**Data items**

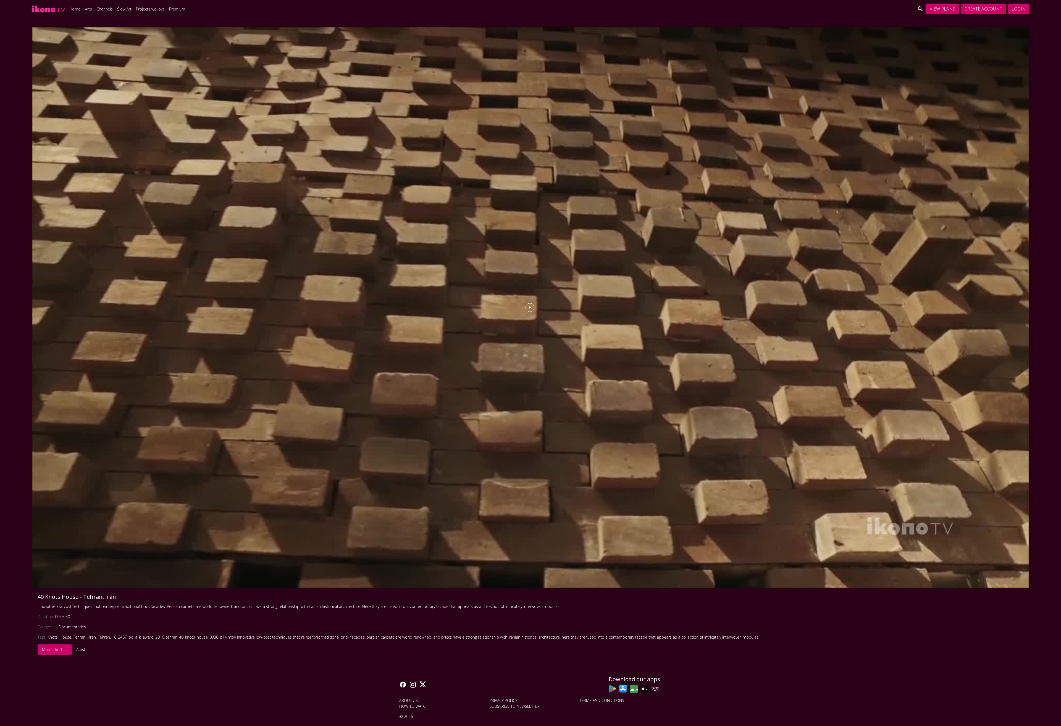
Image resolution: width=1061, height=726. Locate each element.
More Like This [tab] (54, 649)
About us (408, 700)
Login (1019, 9)
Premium (177, 9)
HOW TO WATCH (413, 706)
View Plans (942, 9)
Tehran (79, 637)
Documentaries (72, 626)
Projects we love (150, 9)
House (65, 637)
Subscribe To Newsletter (515, 706)
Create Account (983, 9)
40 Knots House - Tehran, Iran (77, 596)
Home (74, 9)
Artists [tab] (81, 649)
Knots (53, 637)
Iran (92, 637)
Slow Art (124, 9)
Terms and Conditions (602, 700)
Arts (88, 9)
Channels (104, 9)
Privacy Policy (503, 700)
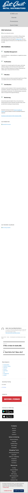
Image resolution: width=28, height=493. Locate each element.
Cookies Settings (8, 490)
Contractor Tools (14, 479)
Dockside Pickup (14, 443)
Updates (4, 375)
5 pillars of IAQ (18, 39)
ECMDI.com (14, 14)
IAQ (10, 337)
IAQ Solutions (19, 337)
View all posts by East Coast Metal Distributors (13, 332)
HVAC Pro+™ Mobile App (14, 456)
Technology (5, 370)
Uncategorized (6, 373)
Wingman (14, 471)
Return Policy (14, 445)
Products (8, 337)
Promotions (14, 21)
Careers (14, 432)
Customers (5, 367)
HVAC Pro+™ (14, 477)
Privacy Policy (6, 487)
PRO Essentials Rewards (14, 452)
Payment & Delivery (14, 439)
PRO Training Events (14, 475)
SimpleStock (14, 460)
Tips (4, 372)
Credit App (14, 441)
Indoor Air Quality (23, 337)
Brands (14, 17)
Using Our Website (14, 469)
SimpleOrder (14, 458)
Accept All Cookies (18, 490)
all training (4, 387)
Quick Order (14, 25)
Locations (14, 430)
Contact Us (14, 434)
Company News (6, 364)
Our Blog (14, 467)
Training (2, 338)
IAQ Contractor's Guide (14, 337)
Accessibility (14, 447)
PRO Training (14, 473)
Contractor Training (6, 366)
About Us (14, 428)
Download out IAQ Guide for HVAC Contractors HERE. (11, 115)
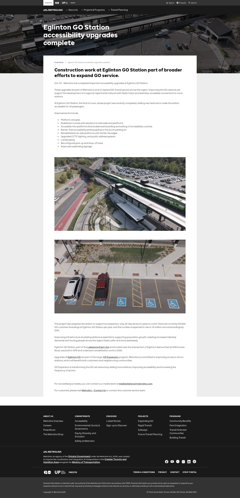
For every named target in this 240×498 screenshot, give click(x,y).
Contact (174, 472)
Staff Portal (190, 472)
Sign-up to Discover (116, 425)
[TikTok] (194, 461)
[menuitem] (72, 10)
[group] (72, 10)
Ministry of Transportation (86, 462)
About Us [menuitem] (73, 10)
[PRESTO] (73, 472)
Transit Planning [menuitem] (119, 10)
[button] (57, 3)
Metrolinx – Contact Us (94, 390)
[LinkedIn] (189, 461)
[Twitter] (178, 461)
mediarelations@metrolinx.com (135, 384)
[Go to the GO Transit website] (57, 3)
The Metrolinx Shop (53, 434)
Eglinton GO (74, 357)
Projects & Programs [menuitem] (94, 10)
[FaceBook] (166, 461)
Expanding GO (145, 421)
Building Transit (178, 437)
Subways (142, 430)
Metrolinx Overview (53, 421)
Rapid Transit (145, 425)
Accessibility (81, 421)
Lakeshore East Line (98, 347)
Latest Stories (113, 421)
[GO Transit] (47, 472)
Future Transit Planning (150, 434)
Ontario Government (79, 456)
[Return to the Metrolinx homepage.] (53, 10)
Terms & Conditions (144, 472)
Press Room (58, 62)
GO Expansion (110, 357)
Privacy (162, 472)
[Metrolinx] (52, 452)
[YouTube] (172, 461)
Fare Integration (178, 425)
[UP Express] (60, 472)
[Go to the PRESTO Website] (73, 3)
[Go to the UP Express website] (65, 3)
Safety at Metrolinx (84, 441)
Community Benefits (180, 421)
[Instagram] (183, 461)
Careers (47, 425)
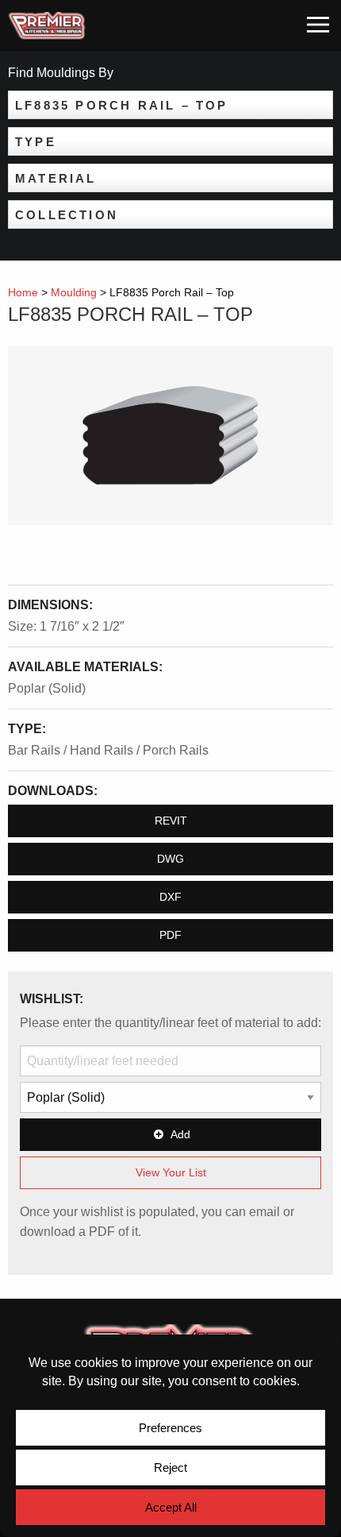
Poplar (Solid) (47, 688)
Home (23, 292)
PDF (170, 935)
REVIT (171, 820)
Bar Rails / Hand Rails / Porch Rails (108, 750)
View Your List (171, 1172)
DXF (170, 896)
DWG (170, 858)
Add (180, 1134)
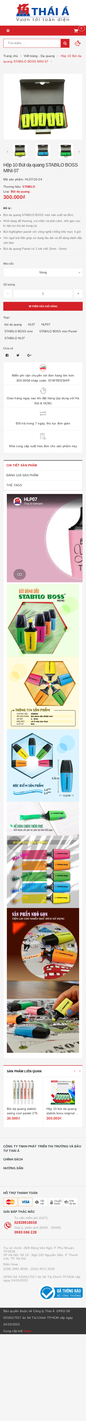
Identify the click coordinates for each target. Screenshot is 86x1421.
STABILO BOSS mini (18, 331)
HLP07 (45, 324)
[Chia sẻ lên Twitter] (18, 355)
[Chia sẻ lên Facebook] (7, 355)
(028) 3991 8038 (15, 1269)
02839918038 (25, 1222)
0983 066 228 (25, 1232)
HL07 (31, 324)
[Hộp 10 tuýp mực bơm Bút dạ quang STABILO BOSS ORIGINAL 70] (62, 1092)
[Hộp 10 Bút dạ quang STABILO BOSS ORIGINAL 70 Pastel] (23, 1092)
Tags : (7, 317)
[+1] (29, 355)
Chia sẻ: (8, 348)
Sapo (28, 1331)
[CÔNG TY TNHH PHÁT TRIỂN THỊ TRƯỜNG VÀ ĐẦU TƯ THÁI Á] (43, 13)
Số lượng (9, 284)
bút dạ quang (13, 324)
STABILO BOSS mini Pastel (58, 331)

**Challenge**
Copy out every line above word for word, leaving out the pictures.

**Task answer**
Image resolution: width=1061, height=726. Locate each element.
More Like This [tab] (54, 649)
About us (408, 700)
Login (1019, 9)
Premium (177, 9)
HOW TO WATCH (413, 706)
View Plans (942, 9)
Tehran (79, 637)
Documentaries (72, 626)
Projects we love (150, 9)
House (65, 637)
Subscribe To Newsletter (515, 706)
Create Account (983, 9)
40 Knots House - Tehran, Iran (77, 596)
Home (74, 9)
Artists [tab] (81, 649)
Knots (53, 637)
Iran (92, 637)
Slow Art (124, 9)
Terms and Conditions (602, 700)
Arts (88, 9)
Channels (104, 9)
Privacy Policy (503, 700)
Image resolution: width=28, height=493. Locate each element.
Cookies Settings (8, 490)
Contractor Tools (14, 479)
Dockside Pickup (14, 443)
Updates (4, 375)
5 pillars of IAQ (18, 39)
ECMDI.com (14, 14)
IAQ (10, 337)
IAQ Solutions (19, 337)
View all posts by East Coast Metal Distributors (13, 332)
HVAC Pro+™ Mobile App (14, 456)
Technology (5, 370)
Uncategorized (6, 373)
Wingman (14, 471)
Return Policy (14, 445)
Products (8, 337)
Promotions (14, 21)
Careers (14, 432)
Customers (5, 367)
HVAC Pro+™ (14, 477)
Privacy Policy (6, 487)
PRO Essentials Rewards (14, 452)
Payment & Delivery (14, 439)
PRO Training Events (14, 475)
SimpleStock (14, 460)
Tips (4, 372)
Credit App (14, 441)
Indoor Air Quality (23, 337)
Brands (14, 17)
Using Our Website (14, 469)
SimpleOrder (14, 458)
Accept All Cookies (18, 490)
all training (4, 387)
Quick Order (14, 25)
Locations (14, 430)
Contact Us (14, 434)
Company News (6, 364)
Our Blog (14, 467)
Training (2, 338)
IAQ Contractor's Guide (14, 337)
Accessibility (14, 447)
PRO Training (14, 473)
Contractor Training (6, 366)
About Us (14, 428)
Download out IAQ Guide for HVAC Contractors HERE. (11, 115)
For every named target in this 240×498 screenshot, give click(x,y).
Contact (174, 472)
Staff Portal (190, 472)
Sign-up to Discover (116, 425)
[TikTok] (194, 461)
[menuitem] (72, 10)
[group] (72, 10)
Ministry of Transportation (86, 462)
About Us [menuitem] (73, 10)
[PRESTO] (73, 472)
Transit Planning [menuitem] (119, 10)
[button] (57, 3)
Metrolinx – Contact Us (94, 390)
[LinkedIn] (189, 461)
[Twitter] (178, 461)
mediarelations@metrolinx.com (135, 384)
[Go to the GO Transit website] (57, 3)
The Metrolinx Shop (53, 434)
Eglinton GO (74, 357)
Projects & Programs [menuitem] (94, 10)
[FaceBook] (166, 461)
Expanding GO (145, 421)
Building Transit (178, 437)
Subways (142, 430)
Metrolinx Overview (53, 421)
Rapid Transit (145, 425)
Accessibility (81, 421)
Lakeshore East Line (98, 347)
Latest Stories (113, 421)
[GO Transit] (47, 472)
Future Transit Planning (150, 434)
Ontario Government (79, 456)
[Return to the Metrolinx homepage.] (53, 10)
Terms & Conditions (144, 472)
Press Room (58, 62)
GO Expansion (110, 357)
Privacy (162, 472)
[Metrolinx] (52, 452)
[YouTube] (172, 461)
Fare Integration (178, 425)
[UP Express] (60, 472)
[Go to the PRESTO Website] (73, 3)
[Go to the UP Express website] (65, 3)
Safety at Metrolinx (84, 441)
Community Benefits (180, 421)
[Instagram] (183, 461)
Careers (47, 425)
Poplar (Solid) (47, 688)
Home (23, 292)
PDF (170, 935)
REVIT (171, 820)
Bar Rails / Hand Rails / Porch Rails (108, 750)
View Your List (171, 1172)
DXF (170, 896)
DWG (170, 858)
Add (180, 1134)
Identify the click coordinates for each target. Screenshot is 86x1421.
STABILO BOSS mini (18, 331)
HLP07 (45, 324)
[Chia sẻ lên Twitter] (18, 355)
[Chia sẻ lên Facebook] (7, 355)
(028) 3991 8038 (15, 1269)
02839918038 (25, 1222)
0983 066 228 (25, 1232)
HL07 (31, 324)
[Hộp 10 tuýp mực bơm Bút dạ quang STABILO BOSS ORIGINAL 70] (62, 1092)
[Hộp 10 Bút dạ quang STABILO BOSS ORIGINAL 70 Pastel] (23, 1092)
Tags : (7, 317)
[+1] (29, 355)
Chia sẻ: (8, 348)
Sapo (28, 1331)
[CÔNG TY TNHH PHÁT TRIỂN THỊ TRƯỜNG VÀ ĐẦU TƯ THÁI Á] (43, 13)
Số lượng (9, 284)
bút dạ quang (13, 324)
STABILO BOSS mini Pastel (58, 331)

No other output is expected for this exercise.